*EXTRACTED INFORMATION*:
• • • •
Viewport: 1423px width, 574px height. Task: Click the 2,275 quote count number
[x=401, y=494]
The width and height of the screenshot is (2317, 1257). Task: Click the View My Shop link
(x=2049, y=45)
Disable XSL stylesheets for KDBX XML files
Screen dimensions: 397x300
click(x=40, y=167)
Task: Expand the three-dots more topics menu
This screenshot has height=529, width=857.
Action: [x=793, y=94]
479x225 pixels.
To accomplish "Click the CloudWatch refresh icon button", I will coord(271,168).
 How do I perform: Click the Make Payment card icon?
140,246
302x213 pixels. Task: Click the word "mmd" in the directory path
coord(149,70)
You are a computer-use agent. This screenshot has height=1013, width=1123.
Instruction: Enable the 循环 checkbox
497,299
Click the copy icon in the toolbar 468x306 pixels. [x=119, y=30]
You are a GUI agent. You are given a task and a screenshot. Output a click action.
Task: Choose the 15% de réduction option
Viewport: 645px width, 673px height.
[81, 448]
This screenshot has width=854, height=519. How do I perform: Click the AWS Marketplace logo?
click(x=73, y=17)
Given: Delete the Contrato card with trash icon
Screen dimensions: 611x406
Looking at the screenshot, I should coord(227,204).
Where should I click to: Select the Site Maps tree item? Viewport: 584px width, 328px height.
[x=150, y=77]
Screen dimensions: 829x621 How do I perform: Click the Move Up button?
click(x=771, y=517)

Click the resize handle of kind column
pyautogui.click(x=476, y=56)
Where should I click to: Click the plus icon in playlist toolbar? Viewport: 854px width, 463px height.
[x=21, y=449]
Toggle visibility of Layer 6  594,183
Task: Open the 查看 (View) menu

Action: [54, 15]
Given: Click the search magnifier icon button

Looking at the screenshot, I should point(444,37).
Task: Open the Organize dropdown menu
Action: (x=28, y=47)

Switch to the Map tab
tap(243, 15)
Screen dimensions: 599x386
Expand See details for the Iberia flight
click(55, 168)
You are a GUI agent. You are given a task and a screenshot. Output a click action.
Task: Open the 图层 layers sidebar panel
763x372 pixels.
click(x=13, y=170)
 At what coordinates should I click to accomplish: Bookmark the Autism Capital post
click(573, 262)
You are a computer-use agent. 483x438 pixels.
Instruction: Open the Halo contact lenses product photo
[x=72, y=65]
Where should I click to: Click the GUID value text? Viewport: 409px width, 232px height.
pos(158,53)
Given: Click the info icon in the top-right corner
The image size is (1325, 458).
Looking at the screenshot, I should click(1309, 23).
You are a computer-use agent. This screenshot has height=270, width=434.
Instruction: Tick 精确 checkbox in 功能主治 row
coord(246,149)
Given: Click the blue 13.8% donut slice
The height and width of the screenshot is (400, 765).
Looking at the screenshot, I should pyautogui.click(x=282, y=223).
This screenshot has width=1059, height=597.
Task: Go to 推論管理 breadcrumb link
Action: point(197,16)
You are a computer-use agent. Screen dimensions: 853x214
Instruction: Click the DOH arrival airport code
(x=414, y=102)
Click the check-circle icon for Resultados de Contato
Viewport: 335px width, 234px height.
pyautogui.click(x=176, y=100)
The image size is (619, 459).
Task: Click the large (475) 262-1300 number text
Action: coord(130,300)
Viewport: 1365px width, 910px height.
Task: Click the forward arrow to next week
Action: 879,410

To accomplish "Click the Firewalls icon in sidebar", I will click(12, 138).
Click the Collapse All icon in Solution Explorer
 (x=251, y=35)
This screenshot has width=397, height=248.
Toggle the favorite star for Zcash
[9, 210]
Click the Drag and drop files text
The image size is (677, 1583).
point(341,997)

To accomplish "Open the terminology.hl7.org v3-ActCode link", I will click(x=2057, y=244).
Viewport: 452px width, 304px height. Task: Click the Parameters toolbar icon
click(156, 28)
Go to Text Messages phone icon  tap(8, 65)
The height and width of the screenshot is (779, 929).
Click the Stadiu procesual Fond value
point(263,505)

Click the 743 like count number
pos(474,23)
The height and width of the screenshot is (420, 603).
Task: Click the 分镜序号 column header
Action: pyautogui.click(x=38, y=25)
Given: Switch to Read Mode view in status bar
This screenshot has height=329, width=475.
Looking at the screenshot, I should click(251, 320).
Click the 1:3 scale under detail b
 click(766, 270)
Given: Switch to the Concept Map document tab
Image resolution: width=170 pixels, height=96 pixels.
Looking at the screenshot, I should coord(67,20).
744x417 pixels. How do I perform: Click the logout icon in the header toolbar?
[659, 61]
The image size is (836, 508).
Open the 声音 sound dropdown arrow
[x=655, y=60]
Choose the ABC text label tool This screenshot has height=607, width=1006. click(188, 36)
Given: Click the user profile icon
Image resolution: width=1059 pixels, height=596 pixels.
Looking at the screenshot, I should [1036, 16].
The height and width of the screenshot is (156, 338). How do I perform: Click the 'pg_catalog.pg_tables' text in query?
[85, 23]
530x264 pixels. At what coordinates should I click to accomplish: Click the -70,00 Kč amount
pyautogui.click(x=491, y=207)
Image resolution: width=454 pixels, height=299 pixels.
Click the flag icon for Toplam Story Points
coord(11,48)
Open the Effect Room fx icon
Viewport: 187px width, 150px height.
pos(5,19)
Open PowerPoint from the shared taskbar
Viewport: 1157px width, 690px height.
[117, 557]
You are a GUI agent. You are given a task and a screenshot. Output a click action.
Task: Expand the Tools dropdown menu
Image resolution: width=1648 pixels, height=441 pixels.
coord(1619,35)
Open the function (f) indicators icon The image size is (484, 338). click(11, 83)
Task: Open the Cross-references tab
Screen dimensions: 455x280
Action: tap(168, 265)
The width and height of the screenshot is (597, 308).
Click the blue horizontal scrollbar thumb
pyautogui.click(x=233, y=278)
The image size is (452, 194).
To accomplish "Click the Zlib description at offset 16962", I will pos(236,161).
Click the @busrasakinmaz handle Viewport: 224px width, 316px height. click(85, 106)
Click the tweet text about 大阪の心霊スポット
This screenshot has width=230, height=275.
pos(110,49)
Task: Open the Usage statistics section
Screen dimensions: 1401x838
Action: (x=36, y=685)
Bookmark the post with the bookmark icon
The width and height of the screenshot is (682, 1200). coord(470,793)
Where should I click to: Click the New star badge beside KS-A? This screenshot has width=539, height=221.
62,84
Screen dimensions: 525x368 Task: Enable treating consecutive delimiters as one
• • • •
*WORK INSTRUCTIONS*: Each entry, from start to finish, must be restated exactly.

*SOLUTION BELOW*:
Viewport: 1423px width, 574px height. Task: Click the 2,275 quote count number
[x=401, y=494]
The width and height of the screenshot is (2317, 1257). Task: Click the View My Shop link
(x=2049, y=45)
Disable XSL stylesheets for KDBX XML files
Screen dimensions: 397x300
click(x=40, y=167)
Task: Expand the three-dots more topics menu
This screenshot has height=529, width=857.
Action: [x=793, y=94]
479x225 pixels.
To accomplish "Click the CloudWatch refresh icon button", I will coord(271,168).
 How do I perform: Click the Make Payment card icon?
140,246
302x213 pixels. Task: Click the word "mmd" in the directory path
coord(149,70)
You are a computer-use agent. This screenshot has height=1013, width=1123.
Instruction: Enable the 循环 checkbox
497,299
Click the copy icon in the toolbar 468x306 pixels. [x=119, y=30]
You are a GUI agent. You are given a task and a screenshot. Output a click action.
Task: Choose the 15% de réduction option
Viewport: 645px width, 673px height.
[81, 448]
This screenshot has width=854, height=519. How do I perform: Click the AWS Marketplace logo?
click(x=73, y=17)
Given: Delete the Contrato card with trash icon
Screen dimensions: 611x406
Looking at the screenshot, I should coord(227,204).
Where should I click to: Select the Site Maps tree item? Viewport: 584px width, 328px height.
[x=150, y=77]
Screen dimensions: 829x621 How do I perform: Click the Move Up button?
click(x=771, y=517)

Click the resize handle of kind column
pyautogui.click(x=476, y=56)
Where should I click to: Click the plus icon in playlist toolbar? Viewport: 854px width, 463px height.
[x=21, y=449]
Toggle visibility of Layer 6  594,183
Task: Open the 查看 (View) menu

Action: [54, 15]
Given: Click the search magnifier icon button

Looking at the screenshot, I should point(444,37).
Task: Open the Organize dropdown menu
Action: (x=28, y=47)

Switch to the Map tab
tap(243, 15)
Screen dimensions: 599x386
Expand See details for the Iberia flight
click(55, 168)
You are a GUI agent. You are given a task and a screenshot. Output a click action.
Task: Open the 图层 layers sidebar panel
763x372 pixels.
click(x=13, y=170)
 At what coordinates should I click to accomplish: Bookmark the Autism Capital post
click(573, 262)
You are a computer-use agent. 483x438 pixels.
Instruction: Open the Halo contact lenses product photo
[x=72, y=65]
Where should I click to: Click the GUID value text? Viewport: 409px width, 232px height.
pos(158,53)
Given: Click the info icon in the top-right corner
The image size is (1325, 458).
Looking at the screenshot, I should click(1309, 23).
You are a computer-use agent. This screenshot has height=270, width=434.
Instruction: Tick 精确 checkbox in 功能主治 row
coord(246,149)
Given: Click the blue 13.8% donut slice
The height and width of the screenshot is (400, 765).
Looking at the screenshot, I should pyautogui.click(x=282, y=223).
This screenshot has width=1059, height=597.
Task: Go to 推論管理 breadcrumb link
Action: point(197,16)
You are a computer-use agent. Screen dimensions: 853x214
Instruction: Click the DOH arrival airport code
(x=414, y=102)
Click the check-circle icon for Resultados de Contato
Viewport: 335px width, 234px height.
pyautogui.click(x=176, y=100)
The image size is (619, 459).
Task: Click the large (475) 262-1300 number text
Action: coord(130,300)
Viewport: 1365px width, 910px height.
Task: Click the forward arrow to next week
Action: 879,410

To accomplish "Click the Firewalls icon in sidebar", I will click(12, 138).
Click the Collapse All icon in Solution Explorer
 (x=251, y=35)
This screenshot has width=397, height=248.
Toggle the favorite star for Zcash
[9, 210]
Click the Drag and drop files text
The image size is (677, 1583).
point(341,997)

To accomplish "Open the terminology.hl7.org v3-ActCode link", I will click(x=2057, y=244).
Viewport: 452px width, 304px height. Task: Click the Parameters toolbar icon
click(156, 28)
Go to Text Messages phone icon  tap(8, 65)
The height and width of the screenshot is (779, 929).
Click the Stadiu procesual Fond value
point(263,505)

Click the 743 like count number
pos(474,23)
The height and width of the screenshot is (420, 603).
Task: Click the 分镜序号 column header
Action: pyautogui.click(x=38, y=25)
Given: Switch to Read Mode view in status bar
This screenshot has height=329, width=475.
Looking at the screenshot, I should click(251, 320).
Click the 1:3 scale under detail b
 click(766, 270)
Given: Switch to the Concept Map document tab
Image resolution: width=170 pixels, height=96 pixels.
Looking at the screenshot, I should coord(67,20).
744x417 pixels. How do I perform: Click the logout icon in the header toolbar?
[659, 61]
The image size is (836, 508).
Open the 声音 sound dropdown arrow
[x=655, y=60]
Choose the ABC text label tool This screenshot has height=607, width=1006. click(188, 36)
Given: Click the user profile icon
Image resolution: width=1059 pixels, height=596 pixels.
Looking at the screenshot, I should [1036, 16].
The height and width of the screenshot is (156, 338). How do I perform: Click the 'pg_catalog.pg_tables' text in query?
[85, 23]
530x264 pixels. At what coordinates should I click to accomplish: Click the -70,00 Kč amount
pyautogui.click(x=491, y=207)
Image resolution: width=454 pixels, height=299 pixels.
Click the flag icon for Toplam Story Points
coord(11,48)
Open the Effect Room fx icon
Viewport: 187px width, 150px height.
pos(5,19)
Open PowerPoint from the shared taskbar
Viewport: 1157px width, 690px height.
[117, 557]
You are a GUI agent. You are given a task and a screenshot. Output a click action.
Task: Expand the Tools dropdown menu
Image resolution: width=1648 pixels, height=441 pixels.
coord(1619,35)
Open the function (f) indicators icon The image size is (484, 338). click(11, 83)
Task: Open the Cross-references tab
Screen dimensions: 455x280
Action: tap(168, 265)
The width and height of the screenshot is (597, 308).
Click the blue horizontal scrollbar thumb
pyautogui.click(x=233, y=278)
The image size is (452, 194).
To accomplish "Click the Zlib description at offset 16962", I will pos(236,161).
Click the @busrasakinmaz handle Viewport: 224px width, 316px height. click(85, 106)
Click the tweet text about 大阪の心霊スポット
This screenshot has width=230, height=275.
pos(110,49)
Task: Open the Usage statistics section
Screen dimensions: 1401x838
Action: (x=36, y=685)
Bookmark the post with the bookmark icon
The width and height of the screenshot is (682, 1200). coord(470,793)
Where should I click to: Click the New star badge beside KS-A? This screenshot has width=539, height=221.
62,84
Screen dimensions: 525x368 Task: Enable treating consecutive delimiters as one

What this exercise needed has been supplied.